552	   Connectionless protocols and protocols that do not support PLPMTUD
553	   SHOULD have their own default value for the initial effective path
554	   MTU, which can be set to a more conservative (smaller) value than the
555	   initial value used by TCP and other protocols that are well suited to
556	   PLPMTUD.  Implementation MAY use different heuristics to select the
557	   initial effective path MTU for each protocol.  There SHOULD be per
558	   protocol and per route limits on the initial effective path MTU
559	   (eff_pmtu) and the upper searching limit (search_high).

561	5.  Layering

563	   Packetization Layer Path MTU Discovery is most easily implemented by
564	   splitting its functions between layers.  The IP layer is the best
565	   place to keep shared state, collect the ICMP messages, track IP
566	   header sizes and manage MTU information provided by the link layer
567	   interfaces.  However, the procedures that PLPMTUD uses for probing
568	   and verification of the Path MTU are very tightly coupled to features
569	   of the Packetization Layers, such as data recovery and congestion
570	   control state machines.

572	   Note that this layering approach is a direct extension of the advice
573	   in the current PMTUD specifications in RFC 1191 and RFC 1981.

575	5.1.  Accounting for header sizes

577	   The way in which PLPMTUD operates across multiple layers requires a
578	   mechanism for accounting header sizes at all layers between IP and
579	   the Packetization Layer (inclusive).  When transmitting non-probe
580	   packets, it is sufficient for the Packetization Layer to ensure an
581	   upper bound on final IP packet size, so as not to exceed the current
582	   effective Path MTU.  All Packetization Layers participating in
583	   classical Path MTU Discovery have this requirement already.  When
584	   conducting a probe, the Packetization Layer MUST determine the probe
585	   packet's final size including IP headers.  This requirement is
586	   specific to PLPMTUD, and satisfying it may require additional inter-
587	   layer communication in existing implementations.

589	5.2.  Storing PMTU information

591	   This memo uses the concept of a "flow" to define the scope of the
592	   Path MTU discovery algorithms.  For many implementations, a flow
593	   would naturally correspond to an instance of each protocol (i.e.,
594	   each connection or session).  In such implementations, the algorithms
595	   described in this document are performed within each session for each
596	   protocol.  The observed PMTU (eff_pmtu in Section 7.1) can optionally
597	   be shared between different flows with a common path representation.

599	   Alternatively, PLPMTUD could be implemented such that its complete
600	   state is associated with the path representations.  Such an
601	   implementation could use multiple connections or sessions for each
602	   probe sequence.  This approach is likely to converge much more
603	   quickly in some environments, such as where an application uses many
604	   small connections, each of which is too short to complete the Path
605	   MTU Discovery process.

607	   Within a single implementation, different protocols can use either of
608	   these two approaches.  Due to protocol specific differences in
609	   constraints on generating probes (Section 6.2) and the MTU searching
610	   algorithm (Section 7.3), it may not be feasible for different
611	   Packetization Layer protocols to share PLPMTUD state.  This suggests
612	   that it may be possible for some protocols to share probing state,
613	   but other protocols can only share observed PMTU.  In this case, the
614	   different protocols will have different PMTU convergence properties.

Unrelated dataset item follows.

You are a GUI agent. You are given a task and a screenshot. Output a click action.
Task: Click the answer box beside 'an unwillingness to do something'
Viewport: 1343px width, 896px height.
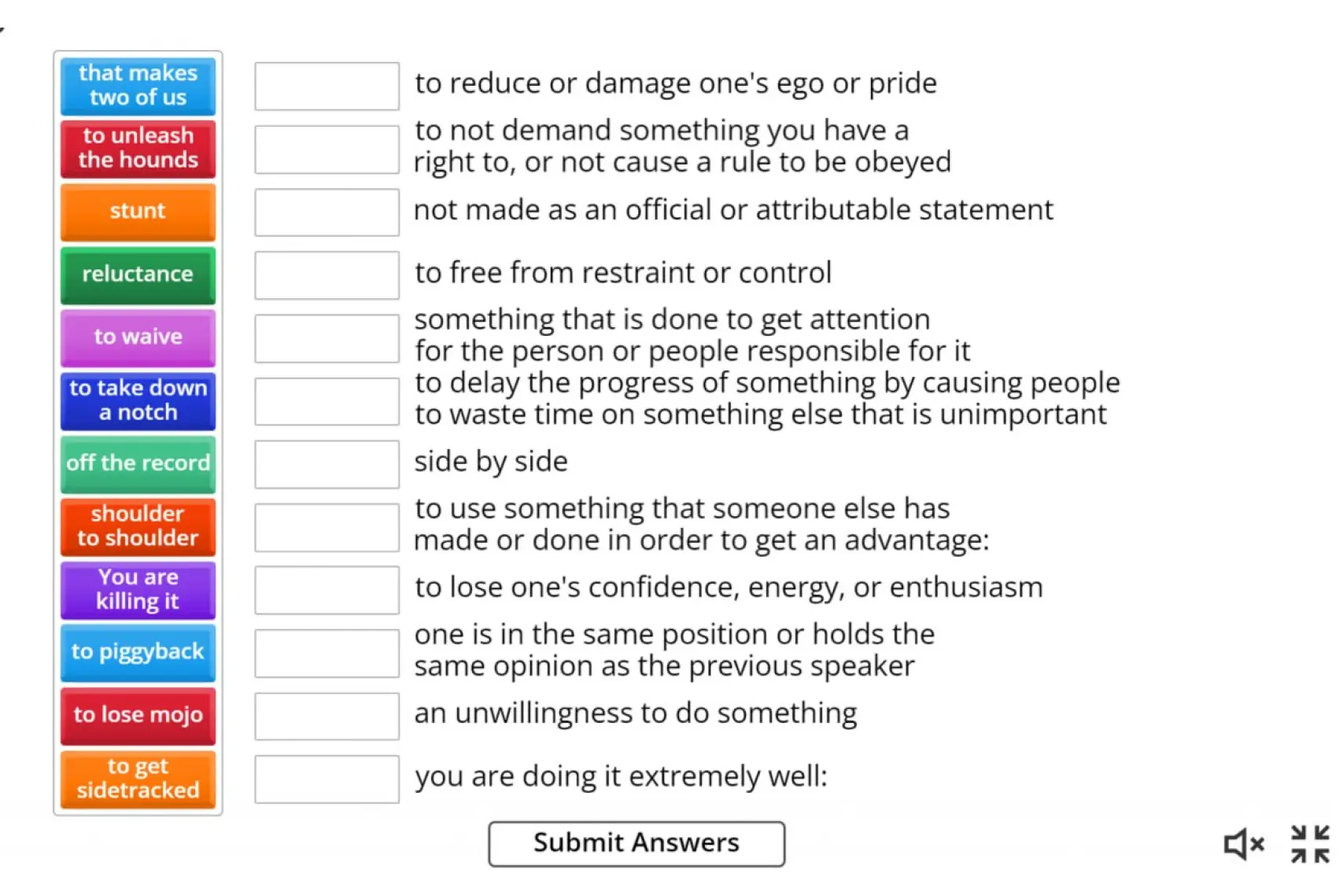[x=327, y=716]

616	   The IP layer is the best place to store cached PMTU values and other
617	   shared state such as MTU values reported by ICMP PTB messages.
618	   Ideally, this shared state should be associated with a specific path
619	   traversed by packets exchanged between the source and destination
620	   nodes.  However, in most cases a node will not have enough
621	   information to completely and accurately identify such a path.
622	   Rather, a node must associate a PMTU value with some local
623	   representation of a path.  It is left to the implementation to select
624	   the local representation of a path.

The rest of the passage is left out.